**Required work**. Every line of the data below must be given again exactly.

(Stored items)
>>>>

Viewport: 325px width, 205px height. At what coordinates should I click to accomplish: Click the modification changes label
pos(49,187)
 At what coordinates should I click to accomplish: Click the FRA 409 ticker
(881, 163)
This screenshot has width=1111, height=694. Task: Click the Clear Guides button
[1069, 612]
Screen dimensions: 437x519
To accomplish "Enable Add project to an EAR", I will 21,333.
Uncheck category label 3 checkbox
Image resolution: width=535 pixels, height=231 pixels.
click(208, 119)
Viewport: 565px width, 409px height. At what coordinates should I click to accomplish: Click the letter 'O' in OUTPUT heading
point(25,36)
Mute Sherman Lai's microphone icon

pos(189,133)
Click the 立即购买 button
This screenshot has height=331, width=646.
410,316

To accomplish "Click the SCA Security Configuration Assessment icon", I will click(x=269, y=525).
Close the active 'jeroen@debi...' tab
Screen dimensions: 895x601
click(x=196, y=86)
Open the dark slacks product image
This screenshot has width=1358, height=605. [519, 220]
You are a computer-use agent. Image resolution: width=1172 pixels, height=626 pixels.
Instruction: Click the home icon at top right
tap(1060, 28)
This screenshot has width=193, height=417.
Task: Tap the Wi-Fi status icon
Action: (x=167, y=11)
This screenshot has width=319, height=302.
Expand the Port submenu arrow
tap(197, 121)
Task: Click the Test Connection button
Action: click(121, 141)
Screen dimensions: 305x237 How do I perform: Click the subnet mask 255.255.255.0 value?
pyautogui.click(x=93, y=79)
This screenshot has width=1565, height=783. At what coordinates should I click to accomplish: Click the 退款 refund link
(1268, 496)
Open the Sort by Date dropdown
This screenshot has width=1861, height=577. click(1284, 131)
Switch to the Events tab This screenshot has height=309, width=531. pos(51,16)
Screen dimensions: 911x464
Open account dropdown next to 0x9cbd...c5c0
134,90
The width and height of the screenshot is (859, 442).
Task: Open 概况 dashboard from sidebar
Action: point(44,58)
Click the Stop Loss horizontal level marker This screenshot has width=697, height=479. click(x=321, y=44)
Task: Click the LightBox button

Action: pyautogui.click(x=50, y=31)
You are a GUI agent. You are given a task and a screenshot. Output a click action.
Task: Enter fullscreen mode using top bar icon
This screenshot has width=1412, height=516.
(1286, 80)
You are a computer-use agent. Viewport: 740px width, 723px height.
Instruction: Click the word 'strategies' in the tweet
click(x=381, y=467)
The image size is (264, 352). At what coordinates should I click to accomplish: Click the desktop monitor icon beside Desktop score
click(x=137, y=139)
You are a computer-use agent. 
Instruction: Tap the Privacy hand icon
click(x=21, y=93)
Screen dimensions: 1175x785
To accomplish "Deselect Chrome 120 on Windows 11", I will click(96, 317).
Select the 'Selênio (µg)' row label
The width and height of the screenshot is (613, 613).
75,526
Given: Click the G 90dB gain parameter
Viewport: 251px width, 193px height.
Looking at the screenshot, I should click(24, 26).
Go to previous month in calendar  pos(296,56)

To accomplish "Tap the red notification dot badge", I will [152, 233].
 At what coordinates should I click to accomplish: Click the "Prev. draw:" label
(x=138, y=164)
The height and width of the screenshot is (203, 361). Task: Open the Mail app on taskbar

<<<<

**Response area**.
Viewport: 325px width, 205px height. At what coordinates should I click to accomplish: Click the modification changes label
pos(49,187)
 At what coordinates should I click to accomplish: Click the FRA 409 ticker
(881, 163)
This screenshot has width=1111, height=694. Task: Click the Clear Guides button
[1069, 612]
Screen dimensions: 437x519
To accomplish "Enable Add project to an EAR", I will 21,333.
Uncheck category label 3 checkbox
Image resolution: width=535 pixels, height=231 pixels.
click(208, 119)
Viewport: 565px width, 409px height. At what coordinates should I click to accomplish: Click the letter 'O' in OUTPUT heading
point(25,36)
Mute Sherman Lai's microphone icon

pos(189,133)
Click the 立即购买 button
This screenshot has height=331, width=646.
410,316

To accomplish "Click the SCA Security Configuration Assessment icon", I will click(x=269, y=525).
Close the active 'jeroen@debi...' tab
Screen dimensions: 895x601
click(x=196, y=86)
Open the dark slacks product image
This screenshot has width=1358, height=605. [519, 220]
You are a computer-use agent. Image resolution: width=1172 pixels, height=626 pixels.
Instruction: Click the home icon at top right
tap(1060, 28)
This screenshot has width=193, height=417.
Task: Tap the Wi-Fi status icon
Action: (x=167, y=11)
This screenshot has width=319, height=302.
Expand the Port submenu arrow
tap(197, 121)
Task: Click the Test Connection button
Action: click(121, 141)
Screen dimensions: 305x237 How do I perform: Click the subnet mask 255.255.255.0 value?
pyautogui.click(x=93, y=79)
This screenshot has width=1565, height=783. At what coordinates should I click to accomplish: Click the 退款 refund link
(1268, 496)
Open the Sort by Date dropdown
This screenshot has width=1861, height=577. click(1284, 131)
Switch to the Events tab This screenshot has height=309, width=531. pos(51,16)
Screen dimensions: 911x464
Open account dropdown next to 0x9cbd...c5c0
134,90
The width and height of the screenshot is (859, 442).
Task: Open 概况 dashboard from sidebar
Action: point(44,58)
Click the Stop Loss horizontal level marker This screenshot has width=697, height=479. click(x=321, y=44)
Task: Click the LightBox button

Action: pyautogui.click(x=50, y=31)
You are a GUI agent. You are given a task and a screenshot. Output a click action.
Task: Enter fullscreen mode using top bar icon
This screenshot has width=1412, height=516.
(1286, 80)
You are a computer-use agent. Viewport: 740px width, 723px height.
Instruction: Click the word 'strategies' in the tweet
click(x=381, y=467)
The image size is (264, 352). At what coordinates should I click to accomplish: Click the desktop monitor icon beside Desktop score
click(x=137, y=139)
You are a computer-use agent. 
Instruction: Tap the Privacy hand icon
click(x=21, y=93)
Screen dimensions: 1175x785
To accomplish "Deselect Chrome 120 on Windows 11", I will click(96, 317).
Select the 'Selênio (µg)' row label
The width and height of the screenshot is (613, 613).
75,526
Given: Click the G 90dB gain parameter
Viewport: 251px width, 193px height.
Looking at the screenshot, I should click(24, 26).
Go to previous month in calendar  pos(296,56)

To accomplish "Tap the red notification dot badge", I will [152, 233].
 At what coordinates should I click to accomplish: Click the "Prev. draw:" label
(x=138, y=164)
The height and width of the screenshot is (203, 361). Task: Open the Mail app on taskbar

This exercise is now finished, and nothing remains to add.